Marketing, miopía, e insights

La tribu de los manageres, de los gestores profesionalizados, tiene dentro de su jerga uno de los peores calificativos que se pueden atribuir a una organización: la miopía de mercados. Con él describimos una autolimitación, una falta de perspicacia sin cristalino que lo justifique por en medio, que limita las posibilidades de que las organizaciones alcancen sus resultados (tanto públicas como privadas, las orientadas al beneficio como a los resultados sociales). Proponemos reflexionar sobre en qué consiste tamaña miopía, su diagnóstico y tratamiento.

Nuestro privilegiado mirador empresarial como escuela de negocios, con cientos de directivos abriéndose y consultándonos, nos permite compilar diferentes casos de organizaciones en el sector sanitario que han sufrido de miopía de marketing.

El caso más conocido es el laboratorio farmacéutico alemán que hace décadas disparó las ventas de su analgésico en ampollas para dispensación intravenosa. Al recibir la visita del directivo alemán de turno tuvieron que contarle dónde estaba la miopía: aquí en este país la gente había decidido bebérselo convencida de los efectos más contundentes: «si va en ampolla por la vena, bébetelo cuando tengas dolor de verdad».

El más doloroso es el del odontólogo en una capital de provincias que tenía todos los pacientes que quería, pero prácticamente ninguno de ellos pasaba de las revisiones a los tratamientos diagnosticados. Buceamos en los porqués con los pacientes para obtener una conclusión dolorosa: las percepciones negativas de los pacientes se habían conformado a través de un cuadro precioso y enorme colgado en la recepción, la imagen típica y colorista de un mercado dominicano. El cristalino de los pacientes, clase media-media, les había llevado a cuchichear que el doctor (joven, guapo y deportista) había cursado sus estudios en la República Dominicana, donde ya se sabe quiénes van a acabar allí sus estudios (si no lo saben, no duden en preguntarlo en el bar o a su mujer de la limpieza). Que su título fuera madrileño era un detalle sin importancia.

El más contundente es el del hospital terciario que implantó unas máquinas receptoras de pacientes (para informar al sistema de la llegada del paciente, y recordarle a éste la hora y ubicación de su consulta), un punto fundamental de su nueva reordenación arquitectónica para un tráfico diario de más de 4.000 personas para asegurar el núcleo fundamental de su actividad, la actividad asistencial. Es decir, que el personal sanitario redujera enormemente sus funciones de auxiliar administrativo. Cuando al cabo de un año se analizó que sólo un 52% de los pacientes lo usaban directamente, hubo que profundizar en las razones: quizá la incomodidad, quizá el gap tecnológico, quizá las colas. Pero las nuevas gafas nos permitieron ver que en la mayoría de los casos eran pacientes que simplemente no querían que se despidiera a aquellas enfermeras tan amables, atribuyendo al artilugio la culpa de su futuro despido.

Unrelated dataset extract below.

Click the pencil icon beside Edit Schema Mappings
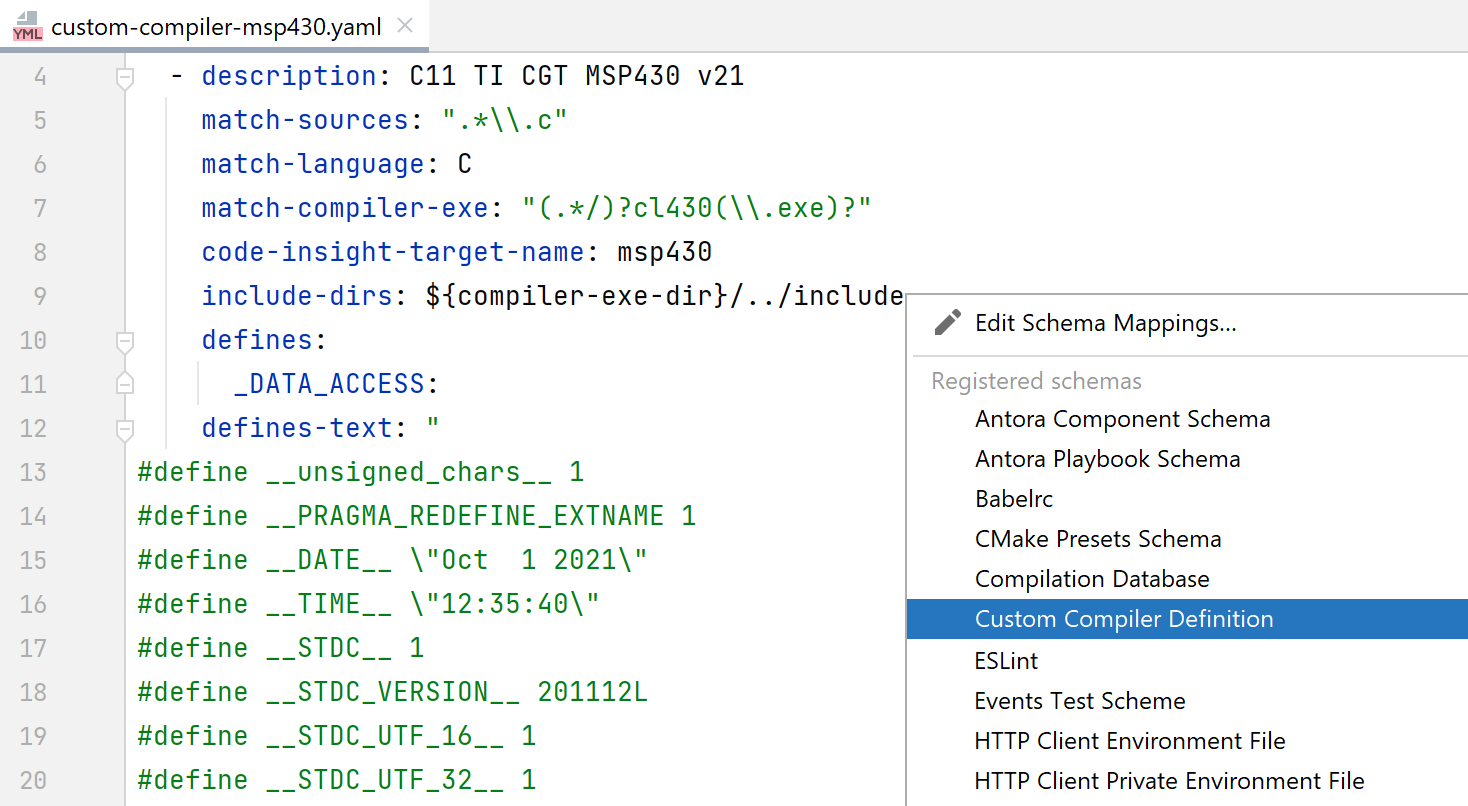This screenshot has width=1468, height=806. click(x=946, y=322)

Los profesionales de la gestión se quejan habitualmente de cómo y por qué deciden sus clientes; pero la mayoría de las veces adolecemos de falta de empatía, de conocer el porqué un usuario actúa como actúa. La corrección inmediata es saber ponernos en su piel, saber mirar con sus ojos, saber entender su percepción de las cosas. Y el sector donde la empatía es más difícil es en los servicios profesionales: porque los colaboradores internos acostumbran a tener una formación, una experiencia y una percepción de sus servicios totalmente disonantes con la percepción del usuario. Piense sino en cómo se calla usted ante su abogada, para no evidenciar su ignorancia; o cómo una recomendación de un ingeniero es recibida en silencio, aunque nunca entendió las razones esgrimidas.

Desde el marketing hemos desarrollado dos instrumentos para reducir esta miopía. El primero es la investigación de mercados: el estudio de las etapas que aparecen cuando un individuo escoge, compra o usa un servicio con la finalidad de satisfacer sus necesidades. Un área interdisciplinaria (psicología, sociología, semiótica y antropología), pero que hemos instrumentalizado desde el marketing. El segundo, el concepto de consumer insights, el entendimiento del usuario: mirar dentro y entender las verdaderas razones, desnudar su cerebro, en el fondo conectar con el usuario. En los tres ejemplos mencionados vinculados a la salud lo difícil no era obtener esa información, sino darnos cuenta de nuestra miopía para comprender qué valoraban de nuestra prestación sanitaria. Tan simple, tan difícil.